1

I have strings in the following format name1 <email1@email.com>. How can I use regex to pull only the name1 part out? Also, how might I be able to do this if I had multiple such names and emails, say name1 <email1@email.com>, name2 <email2@email.com>?

supersaiyajin87
  • 151
  • 1
  • 8

3 Answers3

3

Try using split:

In [164]: s = 'name1 <email1@email.com>, name2 <email2@email.com>'
In [166]: [i.split()[0] for i in s.split(',')]
Out[166]: ['name1', 'name2']

If you have just one name:

In [161]: s = 'name1 <email1@email.com>'
In [163]: s.split()[0]
Out[163]: 'name1'
Mayank Porwal
  • 33,470
  • 8
  • 37
  • 58
2

You can start with (\w+)\s<.*?>(?:,\s)? (see on regex101.com), which relies on the fact that emails are surrounded by < >, and customize it as you see fit.
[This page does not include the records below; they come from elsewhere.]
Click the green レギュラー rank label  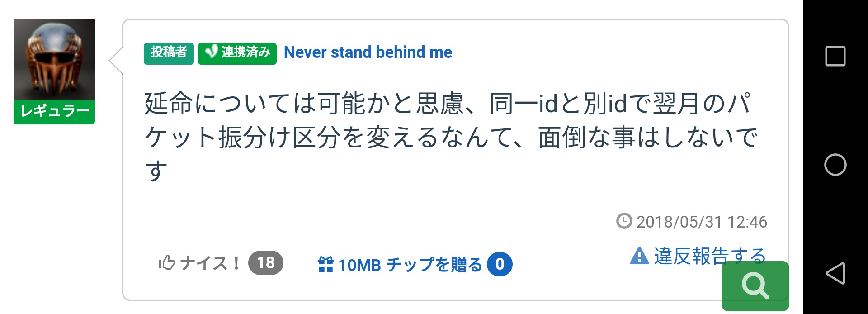[x=54, y=112]
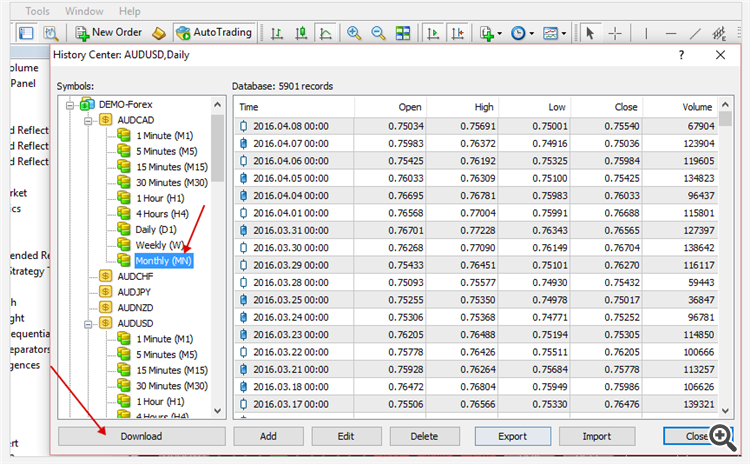Click the symbols tree scrollbar down arrow

click(217, 411)
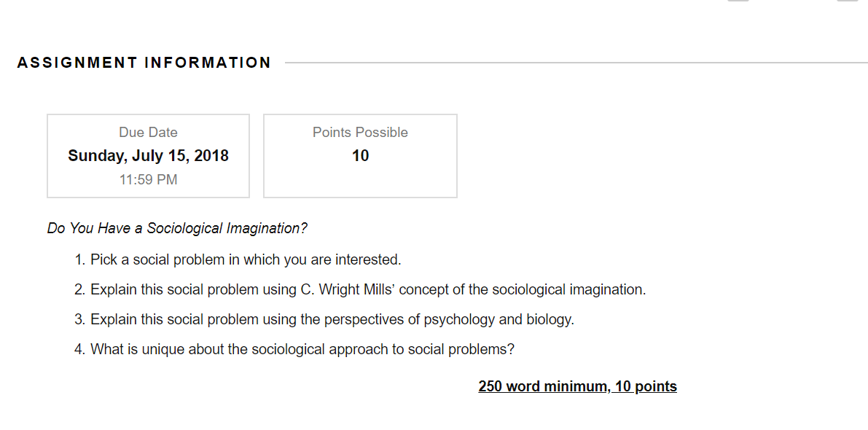Click the Do You Have a Sociological Imagination title
This screenshot has height=430, width=868.
pyautogui.click(x=177, y=229)
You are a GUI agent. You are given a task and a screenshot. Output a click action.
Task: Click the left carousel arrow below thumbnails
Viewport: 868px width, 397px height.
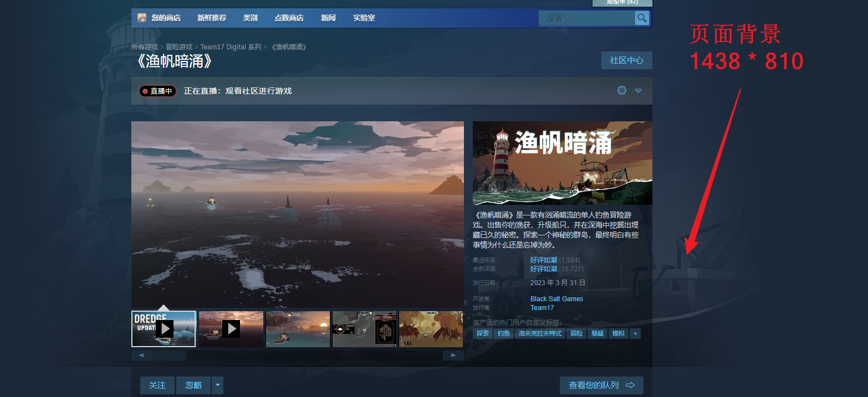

Note that this regex does not specifically look for emails, just for text surrounded by < >.

Don't fall down the rabbit hole of trying to specifically match emails.

import re

regex = re.compile(r'(\w+)\s<.*?>(?:,\s)?')
string = 'name1 <email1@email.com>, name2 <email2@email.com>'

print([match for match in regex.findall(string)])

outputs

['name1', 'name2']
DeepSpace
  • 78,697
  • 11
  • 109
  • 154
2
import re

name = re.search(r'(?<! <)\w+', 'name1 <email@email.com>')

print(name.group(0))

>>> name1

Explanation:

(?<!...) is called a negative lookbehind assertion. I added ' <' into the ... as you are looking for the string that precedes the '<' of the email.
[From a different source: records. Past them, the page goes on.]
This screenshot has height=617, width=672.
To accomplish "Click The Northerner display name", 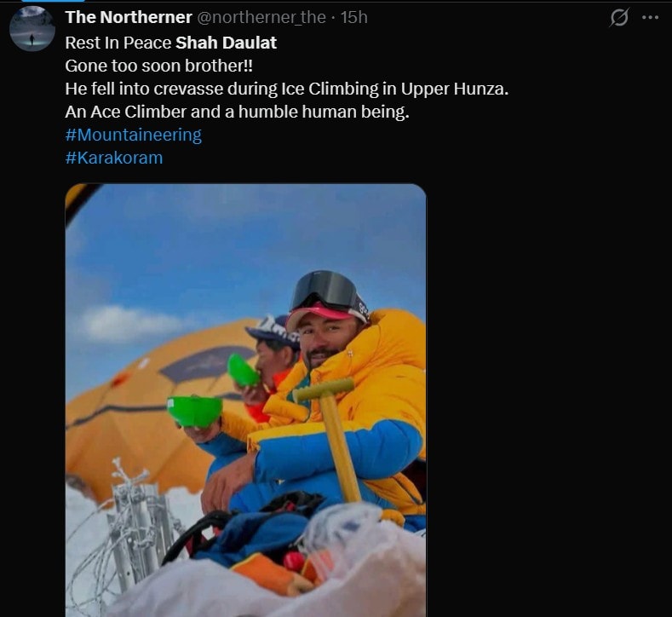I will point(129,17).
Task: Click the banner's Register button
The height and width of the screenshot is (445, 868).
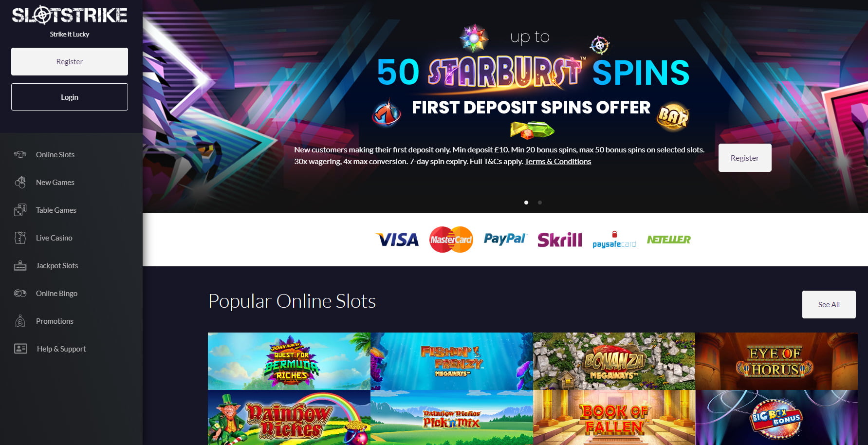Action: [745, 158]
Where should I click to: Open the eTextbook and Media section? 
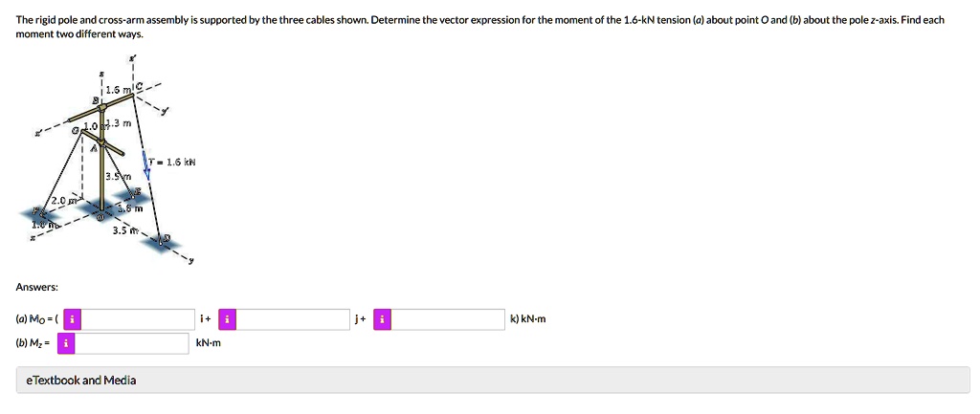80,381
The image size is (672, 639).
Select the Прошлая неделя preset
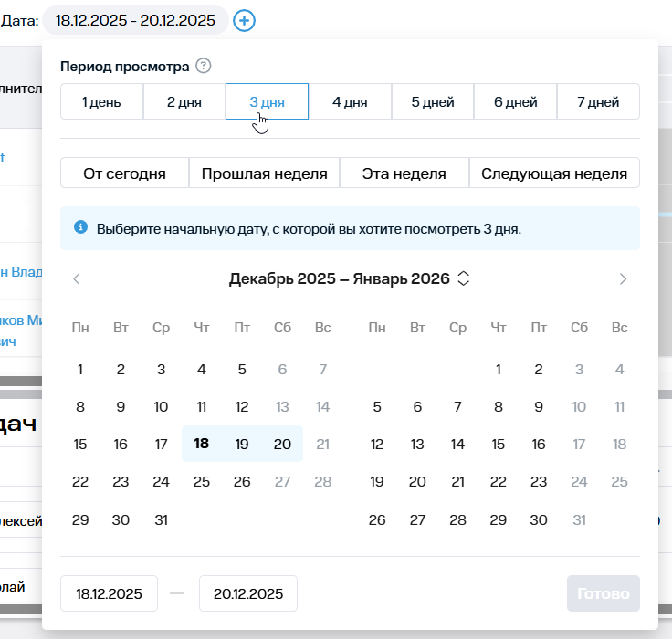(264, 173)
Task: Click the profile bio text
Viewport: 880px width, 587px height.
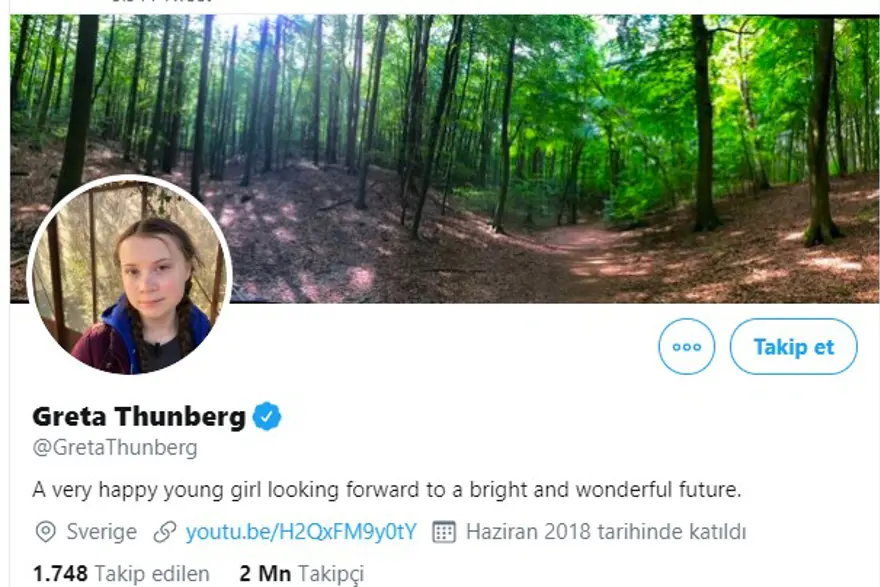Action: [386, 490]
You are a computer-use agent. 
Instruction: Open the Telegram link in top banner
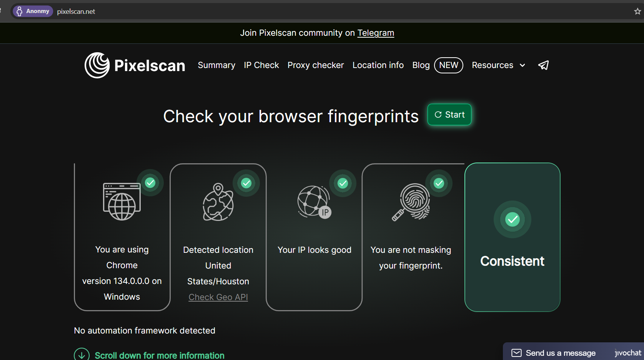376,33
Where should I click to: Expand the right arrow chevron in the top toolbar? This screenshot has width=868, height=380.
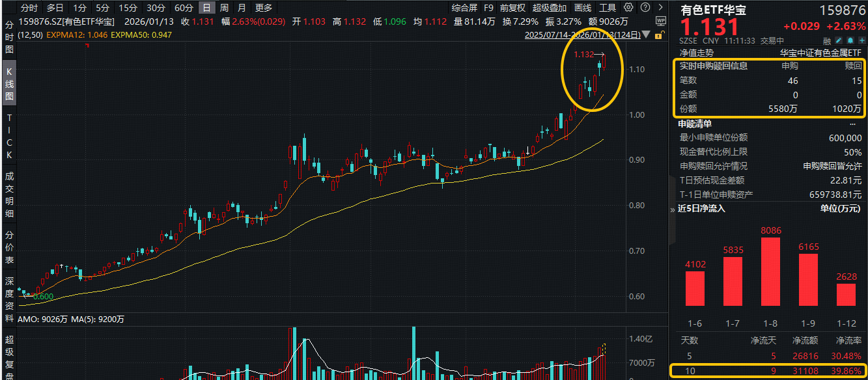pos(660,7)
re.search(r'(?<!...), string_to_search)

https://docs.python.org/3/library/re.html


Edit/Forgot:

To search strings with multiple:

import re

regex = r"\w+([?<! <])"

multi_name = "name1 <email@email.com>, name2 <email@email.com>"
    
matches = re.finditer(regex, multi_name, re.MULTILINE)
    
for group, match in enumerate(matches, start=1):
    print(f"Match: {match.group()}")

>>> name1
>>> name2
nahar
  • 41
  • 5